WORK TO DO: Rewrite the part of the listing that opens with the line containing "Open version 1.26.1 page" and closes with the line containing "Action: pos(279,479)", changing "dropdown" to "drop-down list" and leaving everything else as it is.
_ _ _ _
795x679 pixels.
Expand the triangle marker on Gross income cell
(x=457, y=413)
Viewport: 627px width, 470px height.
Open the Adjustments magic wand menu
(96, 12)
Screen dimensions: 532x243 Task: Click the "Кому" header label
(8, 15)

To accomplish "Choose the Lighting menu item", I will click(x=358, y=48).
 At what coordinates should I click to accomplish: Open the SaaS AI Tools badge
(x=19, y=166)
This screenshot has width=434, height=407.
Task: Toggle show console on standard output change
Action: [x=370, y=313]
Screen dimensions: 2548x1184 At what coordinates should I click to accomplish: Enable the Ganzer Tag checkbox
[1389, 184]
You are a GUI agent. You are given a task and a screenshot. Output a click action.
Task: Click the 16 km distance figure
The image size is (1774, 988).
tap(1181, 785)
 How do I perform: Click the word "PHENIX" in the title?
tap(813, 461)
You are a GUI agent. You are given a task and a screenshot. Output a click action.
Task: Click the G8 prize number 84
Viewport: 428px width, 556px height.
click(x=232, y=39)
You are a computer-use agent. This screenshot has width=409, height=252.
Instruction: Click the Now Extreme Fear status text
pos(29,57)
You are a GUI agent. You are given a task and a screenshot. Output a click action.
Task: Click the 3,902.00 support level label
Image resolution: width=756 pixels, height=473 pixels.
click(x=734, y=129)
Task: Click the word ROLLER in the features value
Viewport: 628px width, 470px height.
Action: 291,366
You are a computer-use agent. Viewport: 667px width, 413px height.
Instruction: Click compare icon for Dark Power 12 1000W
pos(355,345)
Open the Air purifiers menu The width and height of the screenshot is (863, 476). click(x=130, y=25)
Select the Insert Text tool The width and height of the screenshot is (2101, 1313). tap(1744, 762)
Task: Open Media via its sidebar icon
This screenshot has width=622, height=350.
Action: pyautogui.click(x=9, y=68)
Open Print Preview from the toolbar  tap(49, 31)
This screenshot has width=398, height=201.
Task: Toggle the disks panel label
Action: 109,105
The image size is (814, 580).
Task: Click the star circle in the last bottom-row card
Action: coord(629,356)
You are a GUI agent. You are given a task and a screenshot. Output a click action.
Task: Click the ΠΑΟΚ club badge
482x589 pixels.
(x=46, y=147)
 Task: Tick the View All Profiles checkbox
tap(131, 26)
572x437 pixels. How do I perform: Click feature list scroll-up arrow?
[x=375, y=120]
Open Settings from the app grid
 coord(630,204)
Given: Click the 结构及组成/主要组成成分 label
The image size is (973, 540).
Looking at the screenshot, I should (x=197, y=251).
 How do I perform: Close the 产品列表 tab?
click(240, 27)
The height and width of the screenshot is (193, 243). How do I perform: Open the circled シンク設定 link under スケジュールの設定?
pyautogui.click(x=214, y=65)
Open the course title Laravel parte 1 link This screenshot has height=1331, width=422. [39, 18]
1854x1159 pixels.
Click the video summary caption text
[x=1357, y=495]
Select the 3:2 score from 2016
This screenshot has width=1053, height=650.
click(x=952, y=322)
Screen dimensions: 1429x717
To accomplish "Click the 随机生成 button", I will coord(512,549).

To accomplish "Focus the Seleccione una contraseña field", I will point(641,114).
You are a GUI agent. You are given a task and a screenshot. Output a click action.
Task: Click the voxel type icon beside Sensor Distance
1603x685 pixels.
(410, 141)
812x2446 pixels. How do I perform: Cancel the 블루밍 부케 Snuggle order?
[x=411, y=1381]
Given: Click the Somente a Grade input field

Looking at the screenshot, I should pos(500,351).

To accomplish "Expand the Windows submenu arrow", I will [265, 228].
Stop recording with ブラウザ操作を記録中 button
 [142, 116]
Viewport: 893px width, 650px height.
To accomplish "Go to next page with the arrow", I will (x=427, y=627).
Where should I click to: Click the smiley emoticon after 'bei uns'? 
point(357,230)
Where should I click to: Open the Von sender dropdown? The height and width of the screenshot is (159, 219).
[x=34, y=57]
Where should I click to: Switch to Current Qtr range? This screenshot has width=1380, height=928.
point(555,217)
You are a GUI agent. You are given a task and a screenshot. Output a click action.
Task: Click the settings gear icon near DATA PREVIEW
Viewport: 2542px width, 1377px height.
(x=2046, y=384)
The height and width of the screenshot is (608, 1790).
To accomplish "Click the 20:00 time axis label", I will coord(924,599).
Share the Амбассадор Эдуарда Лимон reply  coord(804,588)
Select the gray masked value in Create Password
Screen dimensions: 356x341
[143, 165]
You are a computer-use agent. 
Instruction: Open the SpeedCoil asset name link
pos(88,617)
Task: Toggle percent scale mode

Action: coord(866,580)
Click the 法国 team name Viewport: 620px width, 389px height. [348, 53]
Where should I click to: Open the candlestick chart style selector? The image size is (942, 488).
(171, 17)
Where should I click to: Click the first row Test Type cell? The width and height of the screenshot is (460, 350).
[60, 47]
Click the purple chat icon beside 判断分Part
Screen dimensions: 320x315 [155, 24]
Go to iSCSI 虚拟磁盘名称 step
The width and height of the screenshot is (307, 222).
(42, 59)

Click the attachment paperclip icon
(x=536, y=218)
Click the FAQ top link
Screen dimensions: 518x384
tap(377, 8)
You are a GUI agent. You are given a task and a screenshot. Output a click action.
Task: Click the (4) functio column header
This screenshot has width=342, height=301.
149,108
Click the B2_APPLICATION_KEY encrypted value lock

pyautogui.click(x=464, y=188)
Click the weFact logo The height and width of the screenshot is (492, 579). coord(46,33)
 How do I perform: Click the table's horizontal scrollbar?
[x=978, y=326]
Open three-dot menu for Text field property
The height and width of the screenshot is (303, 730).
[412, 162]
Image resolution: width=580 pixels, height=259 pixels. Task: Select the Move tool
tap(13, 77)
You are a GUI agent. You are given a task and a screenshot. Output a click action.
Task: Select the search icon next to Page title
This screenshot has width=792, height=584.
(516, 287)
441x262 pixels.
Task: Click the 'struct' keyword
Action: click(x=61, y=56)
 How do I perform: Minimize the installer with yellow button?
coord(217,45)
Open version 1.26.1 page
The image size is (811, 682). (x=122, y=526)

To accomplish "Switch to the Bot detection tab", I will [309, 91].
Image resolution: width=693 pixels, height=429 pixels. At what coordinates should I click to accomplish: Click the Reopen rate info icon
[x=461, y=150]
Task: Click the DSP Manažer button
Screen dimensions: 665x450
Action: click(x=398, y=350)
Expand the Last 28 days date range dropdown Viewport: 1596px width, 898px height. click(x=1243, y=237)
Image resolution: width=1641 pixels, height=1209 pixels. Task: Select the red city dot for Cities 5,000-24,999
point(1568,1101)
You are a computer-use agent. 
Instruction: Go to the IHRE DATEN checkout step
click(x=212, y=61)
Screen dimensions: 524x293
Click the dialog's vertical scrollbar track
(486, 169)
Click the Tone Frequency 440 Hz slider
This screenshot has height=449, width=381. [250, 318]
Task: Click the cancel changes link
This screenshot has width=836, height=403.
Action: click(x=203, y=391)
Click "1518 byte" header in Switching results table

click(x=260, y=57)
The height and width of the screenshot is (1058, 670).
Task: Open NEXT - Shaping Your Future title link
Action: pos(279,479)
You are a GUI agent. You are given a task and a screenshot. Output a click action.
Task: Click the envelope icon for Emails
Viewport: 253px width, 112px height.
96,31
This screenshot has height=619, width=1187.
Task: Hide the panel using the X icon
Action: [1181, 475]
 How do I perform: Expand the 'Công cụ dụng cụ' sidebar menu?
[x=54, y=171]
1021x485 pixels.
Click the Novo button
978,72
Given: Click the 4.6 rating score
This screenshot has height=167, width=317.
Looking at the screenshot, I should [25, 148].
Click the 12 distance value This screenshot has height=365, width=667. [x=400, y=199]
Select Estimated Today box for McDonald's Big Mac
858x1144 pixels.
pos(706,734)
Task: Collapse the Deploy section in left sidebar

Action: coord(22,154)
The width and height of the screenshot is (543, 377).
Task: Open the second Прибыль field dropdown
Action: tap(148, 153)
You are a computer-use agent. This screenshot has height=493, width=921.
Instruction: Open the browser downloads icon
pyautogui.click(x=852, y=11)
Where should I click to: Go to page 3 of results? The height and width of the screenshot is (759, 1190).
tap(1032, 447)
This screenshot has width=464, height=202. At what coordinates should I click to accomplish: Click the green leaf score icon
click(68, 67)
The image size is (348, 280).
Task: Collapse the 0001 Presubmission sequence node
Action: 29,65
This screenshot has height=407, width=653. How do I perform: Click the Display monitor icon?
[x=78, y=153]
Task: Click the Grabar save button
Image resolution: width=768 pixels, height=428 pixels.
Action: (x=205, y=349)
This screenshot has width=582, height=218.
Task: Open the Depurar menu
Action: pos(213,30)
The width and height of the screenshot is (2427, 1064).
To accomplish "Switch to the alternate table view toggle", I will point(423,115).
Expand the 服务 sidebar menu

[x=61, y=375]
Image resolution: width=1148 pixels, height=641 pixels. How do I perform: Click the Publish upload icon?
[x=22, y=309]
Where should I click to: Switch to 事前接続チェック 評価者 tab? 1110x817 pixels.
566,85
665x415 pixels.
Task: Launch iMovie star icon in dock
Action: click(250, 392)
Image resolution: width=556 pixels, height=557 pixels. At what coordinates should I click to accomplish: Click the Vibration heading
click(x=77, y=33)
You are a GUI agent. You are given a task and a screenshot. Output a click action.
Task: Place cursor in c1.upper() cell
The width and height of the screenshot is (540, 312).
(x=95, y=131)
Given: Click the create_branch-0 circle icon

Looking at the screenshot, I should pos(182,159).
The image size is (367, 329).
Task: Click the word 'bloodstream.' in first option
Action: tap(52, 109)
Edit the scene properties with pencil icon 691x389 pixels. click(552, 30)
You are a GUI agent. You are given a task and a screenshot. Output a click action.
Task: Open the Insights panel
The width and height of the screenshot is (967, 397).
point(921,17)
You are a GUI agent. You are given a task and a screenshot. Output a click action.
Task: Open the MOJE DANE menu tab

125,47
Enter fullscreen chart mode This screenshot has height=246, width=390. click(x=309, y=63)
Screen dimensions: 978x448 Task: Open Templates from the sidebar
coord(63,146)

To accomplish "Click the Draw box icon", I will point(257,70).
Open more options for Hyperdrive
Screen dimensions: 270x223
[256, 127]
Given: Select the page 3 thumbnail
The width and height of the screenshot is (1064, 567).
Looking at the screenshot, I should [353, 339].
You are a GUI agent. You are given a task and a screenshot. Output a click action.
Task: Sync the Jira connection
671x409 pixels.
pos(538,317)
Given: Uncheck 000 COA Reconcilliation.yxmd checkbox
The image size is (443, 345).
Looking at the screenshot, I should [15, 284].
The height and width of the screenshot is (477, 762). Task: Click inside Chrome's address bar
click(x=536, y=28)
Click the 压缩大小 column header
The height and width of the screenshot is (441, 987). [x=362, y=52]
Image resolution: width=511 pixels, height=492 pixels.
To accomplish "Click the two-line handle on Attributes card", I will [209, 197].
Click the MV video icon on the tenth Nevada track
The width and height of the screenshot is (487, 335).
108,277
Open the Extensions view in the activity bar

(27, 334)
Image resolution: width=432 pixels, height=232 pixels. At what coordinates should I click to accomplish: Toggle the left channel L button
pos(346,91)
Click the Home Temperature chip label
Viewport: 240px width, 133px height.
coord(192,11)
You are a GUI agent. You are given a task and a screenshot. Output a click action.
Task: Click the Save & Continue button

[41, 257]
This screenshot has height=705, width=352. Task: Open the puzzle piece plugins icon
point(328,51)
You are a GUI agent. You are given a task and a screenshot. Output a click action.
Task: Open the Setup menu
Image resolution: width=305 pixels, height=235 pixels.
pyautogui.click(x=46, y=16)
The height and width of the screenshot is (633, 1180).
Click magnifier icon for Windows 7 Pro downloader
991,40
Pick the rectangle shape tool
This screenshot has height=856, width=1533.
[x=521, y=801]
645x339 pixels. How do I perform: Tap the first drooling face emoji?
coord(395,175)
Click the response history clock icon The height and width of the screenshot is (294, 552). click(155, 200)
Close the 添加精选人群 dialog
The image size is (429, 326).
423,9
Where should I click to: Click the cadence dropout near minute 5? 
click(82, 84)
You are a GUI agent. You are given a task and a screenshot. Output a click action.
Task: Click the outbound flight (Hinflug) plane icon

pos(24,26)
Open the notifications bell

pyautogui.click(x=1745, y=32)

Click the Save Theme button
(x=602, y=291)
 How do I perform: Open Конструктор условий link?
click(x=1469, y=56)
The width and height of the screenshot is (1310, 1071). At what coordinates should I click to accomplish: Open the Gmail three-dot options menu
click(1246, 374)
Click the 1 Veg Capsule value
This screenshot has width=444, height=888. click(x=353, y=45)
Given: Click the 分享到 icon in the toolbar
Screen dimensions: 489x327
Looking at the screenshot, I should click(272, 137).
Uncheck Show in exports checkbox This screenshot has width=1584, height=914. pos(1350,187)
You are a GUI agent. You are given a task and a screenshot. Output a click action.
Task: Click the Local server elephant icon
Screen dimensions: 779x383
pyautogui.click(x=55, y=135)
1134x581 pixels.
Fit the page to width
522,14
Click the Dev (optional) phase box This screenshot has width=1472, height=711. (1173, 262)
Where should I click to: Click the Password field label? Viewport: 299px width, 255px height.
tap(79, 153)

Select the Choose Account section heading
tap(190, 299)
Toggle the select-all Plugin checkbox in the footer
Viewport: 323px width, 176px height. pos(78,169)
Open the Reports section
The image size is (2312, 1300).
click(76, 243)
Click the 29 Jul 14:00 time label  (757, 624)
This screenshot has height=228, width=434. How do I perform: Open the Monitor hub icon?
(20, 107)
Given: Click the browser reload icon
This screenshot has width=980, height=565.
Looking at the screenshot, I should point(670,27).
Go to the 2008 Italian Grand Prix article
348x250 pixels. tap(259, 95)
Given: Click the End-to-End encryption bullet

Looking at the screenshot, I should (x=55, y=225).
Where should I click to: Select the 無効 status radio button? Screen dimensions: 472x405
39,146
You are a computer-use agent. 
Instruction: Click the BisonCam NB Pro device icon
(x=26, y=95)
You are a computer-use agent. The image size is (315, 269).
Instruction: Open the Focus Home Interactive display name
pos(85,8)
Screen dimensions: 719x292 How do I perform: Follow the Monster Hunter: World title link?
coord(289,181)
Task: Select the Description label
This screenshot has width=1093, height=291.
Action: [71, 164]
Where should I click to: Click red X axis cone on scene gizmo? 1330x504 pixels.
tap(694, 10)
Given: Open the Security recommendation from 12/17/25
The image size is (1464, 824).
_ _ _ _
FULL SOLUTION:
Open version 1.26.1 page
The image size is (811, 682). (x=122, y=526)

To accomplish "Switch to the Bot detection tab", I will [309, 91].
Image resolution: width=693 pixels, height=429 pixels. At what coordinates should I click to accomplish: Click the Reopen rate info icon
[x=461, y=150]
Task: Click the DSP Manažer button
Screen dimensions: 665x450
Action: click(x=398, y=350)
Expand the Last 28 days date range drop-down list Viewport: 1596px width, 898px height. click(x=1243, y=237)
Image resolution: width=1641 pixels, height=1209 pixels. Task: Select the red city dot for Cities 5,000-24,999
point(1568,1101)
You are a computer-use agent. 
Instruction: Go to the IHRE DATEN checkout step
click(x=212, y=61)
Screen dimensions: 524x293
Click the dialog's vertical scrollbar track
(486, 169)
Click the Tone Frequency 440 Hz slider
This screenshot has height=449, width=381. [250, 318]
Task: Click the cancel changes link
This screenshot has width=836, height=403.
Action: click(x=203, y=391)
Click "1518 byte" header in Switching results table

click(x=260, y=57)
The height and width of the screenshot is (1058, 670).
Task: Open NEXT - Shaping Your Future title link
Action: pos(279,479)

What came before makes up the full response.